This is a collection of scripts that accompany our paper: "The Birth of Collective Memories: Analyzing Emerging Entities
in Text Streams".
These scripts enable you to recreate the "FAKBAT
" dataset from the paper (i.e., FAKBA1 with "entity age timestamps").
My apologies for the current state/lack of documentations of these scripts, they are currently very 'academic.' However, I did run through them to clean them up a bit, and the process shouldn't be too complex to follow. I'll likely do a clean-up soon.

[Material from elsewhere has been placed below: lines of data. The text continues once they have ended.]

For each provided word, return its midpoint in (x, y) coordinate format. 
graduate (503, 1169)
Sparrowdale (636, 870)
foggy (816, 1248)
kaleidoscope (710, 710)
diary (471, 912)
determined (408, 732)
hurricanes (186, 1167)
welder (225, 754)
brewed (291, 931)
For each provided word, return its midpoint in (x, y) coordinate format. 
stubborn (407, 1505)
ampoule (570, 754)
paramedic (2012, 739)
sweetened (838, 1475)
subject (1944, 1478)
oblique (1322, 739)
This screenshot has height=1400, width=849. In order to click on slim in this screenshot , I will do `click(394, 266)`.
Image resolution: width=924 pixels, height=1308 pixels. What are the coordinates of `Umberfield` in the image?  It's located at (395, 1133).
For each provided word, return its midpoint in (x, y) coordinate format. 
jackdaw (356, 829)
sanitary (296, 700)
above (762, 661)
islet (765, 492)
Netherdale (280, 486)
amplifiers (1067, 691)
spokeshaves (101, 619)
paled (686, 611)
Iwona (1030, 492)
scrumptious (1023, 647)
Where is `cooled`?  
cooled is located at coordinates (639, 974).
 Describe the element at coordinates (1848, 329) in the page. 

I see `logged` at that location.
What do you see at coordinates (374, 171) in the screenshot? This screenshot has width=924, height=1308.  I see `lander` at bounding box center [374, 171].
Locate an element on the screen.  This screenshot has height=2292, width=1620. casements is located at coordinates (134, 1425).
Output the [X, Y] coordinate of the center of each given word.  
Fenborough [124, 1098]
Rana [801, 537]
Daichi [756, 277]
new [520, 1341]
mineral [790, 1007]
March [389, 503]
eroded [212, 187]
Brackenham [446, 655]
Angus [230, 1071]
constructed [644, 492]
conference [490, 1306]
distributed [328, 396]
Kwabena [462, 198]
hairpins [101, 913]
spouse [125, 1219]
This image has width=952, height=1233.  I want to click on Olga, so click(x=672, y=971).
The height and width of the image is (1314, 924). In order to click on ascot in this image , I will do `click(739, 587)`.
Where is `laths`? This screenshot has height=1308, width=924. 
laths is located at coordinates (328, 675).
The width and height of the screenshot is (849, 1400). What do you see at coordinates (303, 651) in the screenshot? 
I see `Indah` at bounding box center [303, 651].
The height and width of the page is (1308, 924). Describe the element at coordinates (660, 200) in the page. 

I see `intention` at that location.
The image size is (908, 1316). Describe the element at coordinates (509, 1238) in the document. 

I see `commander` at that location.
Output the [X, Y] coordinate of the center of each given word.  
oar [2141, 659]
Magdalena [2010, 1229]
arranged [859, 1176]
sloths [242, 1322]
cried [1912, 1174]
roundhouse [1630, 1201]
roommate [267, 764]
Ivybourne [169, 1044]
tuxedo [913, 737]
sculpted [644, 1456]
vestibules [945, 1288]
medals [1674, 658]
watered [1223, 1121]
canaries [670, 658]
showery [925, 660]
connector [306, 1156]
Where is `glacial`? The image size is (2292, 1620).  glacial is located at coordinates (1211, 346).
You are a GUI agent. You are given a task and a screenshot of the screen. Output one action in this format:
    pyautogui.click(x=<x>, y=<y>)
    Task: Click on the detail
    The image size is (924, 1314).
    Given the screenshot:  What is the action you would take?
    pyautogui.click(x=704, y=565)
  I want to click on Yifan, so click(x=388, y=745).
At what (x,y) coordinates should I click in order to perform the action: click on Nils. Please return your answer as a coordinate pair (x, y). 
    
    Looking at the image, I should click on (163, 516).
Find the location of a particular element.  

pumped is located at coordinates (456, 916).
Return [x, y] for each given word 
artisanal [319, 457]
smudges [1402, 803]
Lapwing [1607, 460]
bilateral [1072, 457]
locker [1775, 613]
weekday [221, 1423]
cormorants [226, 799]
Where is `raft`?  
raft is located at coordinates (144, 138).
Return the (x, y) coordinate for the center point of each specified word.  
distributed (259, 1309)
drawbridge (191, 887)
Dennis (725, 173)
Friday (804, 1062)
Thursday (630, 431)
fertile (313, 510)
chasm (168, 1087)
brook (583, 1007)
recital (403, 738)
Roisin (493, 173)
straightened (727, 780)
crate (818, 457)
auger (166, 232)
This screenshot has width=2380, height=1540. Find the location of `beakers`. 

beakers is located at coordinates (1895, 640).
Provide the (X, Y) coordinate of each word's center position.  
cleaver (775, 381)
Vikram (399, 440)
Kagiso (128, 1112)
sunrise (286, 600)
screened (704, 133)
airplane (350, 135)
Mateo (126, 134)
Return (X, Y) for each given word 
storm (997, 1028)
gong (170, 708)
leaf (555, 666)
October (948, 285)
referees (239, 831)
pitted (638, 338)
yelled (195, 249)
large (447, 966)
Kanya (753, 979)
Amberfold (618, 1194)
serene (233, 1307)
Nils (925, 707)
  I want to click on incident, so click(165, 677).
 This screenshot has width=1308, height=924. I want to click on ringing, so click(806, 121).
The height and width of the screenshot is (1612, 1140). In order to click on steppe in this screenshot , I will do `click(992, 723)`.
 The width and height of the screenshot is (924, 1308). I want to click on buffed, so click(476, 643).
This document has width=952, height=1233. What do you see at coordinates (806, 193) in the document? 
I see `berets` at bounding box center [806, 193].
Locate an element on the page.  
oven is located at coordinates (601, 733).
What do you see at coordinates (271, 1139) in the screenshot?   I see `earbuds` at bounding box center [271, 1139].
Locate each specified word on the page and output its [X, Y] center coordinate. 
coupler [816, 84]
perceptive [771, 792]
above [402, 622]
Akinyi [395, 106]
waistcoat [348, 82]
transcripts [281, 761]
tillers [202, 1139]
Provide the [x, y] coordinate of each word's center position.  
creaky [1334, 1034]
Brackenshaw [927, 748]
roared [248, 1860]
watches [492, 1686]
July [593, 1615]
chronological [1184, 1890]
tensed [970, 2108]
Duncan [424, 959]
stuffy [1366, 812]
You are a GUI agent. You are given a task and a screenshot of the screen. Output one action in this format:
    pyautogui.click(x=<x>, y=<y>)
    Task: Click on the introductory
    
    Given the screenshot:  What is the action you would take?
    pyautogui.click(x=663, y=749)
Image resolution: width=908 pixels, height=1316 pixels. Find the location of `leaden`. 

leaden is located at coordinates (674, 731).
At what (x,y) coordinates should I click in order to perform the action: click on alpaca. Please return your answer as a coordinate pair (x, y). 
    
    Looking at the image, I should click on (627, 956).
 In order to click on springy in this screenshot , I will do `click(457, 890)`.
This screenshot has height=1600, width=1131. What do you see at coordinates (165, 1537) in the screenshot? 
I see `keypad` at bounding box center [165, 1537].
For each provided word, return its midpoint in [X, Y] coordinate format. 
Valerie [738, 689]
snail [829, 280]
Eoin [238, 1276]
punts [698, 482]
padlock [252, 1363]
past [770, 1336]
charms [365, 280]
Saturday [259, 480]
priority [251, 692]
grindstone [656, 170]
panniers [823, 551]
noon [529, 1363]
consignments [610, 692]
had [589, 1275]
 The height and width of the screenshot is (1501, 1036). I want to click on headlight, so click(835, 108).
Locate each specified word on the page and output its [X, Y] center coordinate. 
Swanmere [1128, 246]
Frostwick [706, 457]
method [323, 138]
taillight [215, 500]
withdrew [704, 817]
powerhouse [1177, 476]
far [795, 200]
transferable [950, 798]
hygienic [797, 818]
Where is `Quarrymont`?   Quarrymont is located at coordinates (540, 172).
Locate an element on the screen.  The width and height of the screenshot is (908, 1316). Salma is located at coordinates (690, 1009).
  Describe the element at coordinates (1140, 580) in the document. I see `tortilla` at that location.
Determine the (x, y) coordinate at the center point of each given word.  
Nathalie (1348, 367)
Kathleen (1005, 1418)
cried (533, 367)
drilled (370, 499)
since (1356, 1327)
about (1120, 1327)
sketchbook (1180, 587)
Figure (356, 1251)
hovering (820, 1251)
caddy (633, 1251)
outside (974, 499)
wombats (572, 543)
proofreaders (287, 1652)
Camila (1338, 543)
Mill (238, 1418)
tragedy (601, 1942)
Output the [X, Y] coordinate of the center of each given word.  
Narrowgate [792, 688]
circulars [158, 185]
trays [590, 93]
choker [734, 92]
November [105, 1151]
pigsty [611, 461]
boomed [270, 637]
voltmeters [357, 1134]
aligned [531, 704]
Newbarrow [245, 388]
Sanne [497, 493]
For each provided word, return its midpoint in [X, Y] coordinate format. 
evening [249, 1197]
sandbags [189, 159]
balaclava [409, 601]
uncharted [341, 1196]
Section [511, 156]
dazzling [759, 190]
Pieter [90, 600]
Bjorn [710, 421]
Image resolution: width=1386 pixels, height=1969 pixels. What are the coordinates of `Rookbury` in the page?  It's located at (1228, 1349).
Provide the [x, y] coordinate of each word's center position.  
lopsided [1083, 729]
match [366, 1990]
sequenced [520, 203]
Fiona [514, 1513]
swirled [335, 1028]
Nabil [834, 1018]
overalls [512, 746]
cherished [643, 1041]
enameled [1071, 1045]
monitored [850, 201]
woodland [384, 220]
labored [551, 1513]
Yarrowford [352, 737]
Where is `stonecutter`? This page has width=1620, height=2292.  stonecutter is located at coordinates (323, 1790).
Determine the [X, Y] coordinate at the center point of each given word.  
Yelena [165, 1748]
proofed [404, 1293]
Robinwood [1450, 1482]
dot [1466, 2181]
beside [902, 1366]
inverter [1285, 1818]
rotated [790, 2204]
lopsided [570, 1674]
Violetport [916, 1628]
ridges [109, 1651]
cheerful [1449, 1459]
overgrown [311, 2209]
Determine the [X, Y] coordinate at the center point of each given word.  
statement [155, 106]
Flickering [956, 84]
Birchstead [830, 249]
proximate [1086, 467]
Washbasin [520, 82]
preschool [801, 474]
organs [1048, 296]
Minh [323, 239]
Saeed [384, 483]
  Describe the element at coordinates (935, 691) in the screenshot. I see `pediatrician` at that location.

If you use the dataset, please kindly cite:
@article {ASI:ASI24004,
author = {Graus, David and Odijk, Daan and de Rijke, Maarten},
title = {The birth of collective memories: Analyzing emerging entities in text streams},
journal = {Journal of the Association for Information Science and Technology},
issn = {2330-1643},
url = {http://dx.doi.org/10.1002/asi.24004},
doi = {10.1002/asi.24004},
year={2018}
}
- Python 2.7
dateutil
- Freebase Annotations for the TREC KBA 2014 StreamCorpus: FAKBA1 (~200GB)
- DBpedia to Wikipedia ID-mappings: page_ids_en.ttl (~170MB)
- DBpedia to Freebase MID-mappings: freebase_links_en.ttl (~80MB)
- Wikipedia Meta history (for extracting page creation dates): enwiki-latest-stub-meta-history.xml (50+ GB)
./0_parse_FAKBA.py <location of FAKBA1 files>
do a single pass through FAKBA1, collect (+count) all Freebase MIDs in FAKBA1;./1_Wiki2Freebase.py
: Generate mappings from Wikipedia IDs to Freebase MIDs (filtered with the MIDs yielded by the previous step);./2_extract_WikiTimestamps.py
: Pass through Wikipedia Meta Stub file, output Freebase MID to timestamp-mappings;./3_create_fakbat.py
: Pass through FAKBA1 file-by-file, add entity 'age' column.
It is not absolutely necessary to first pass through FAKBA1 just to get counts. It is also easy to parallelize.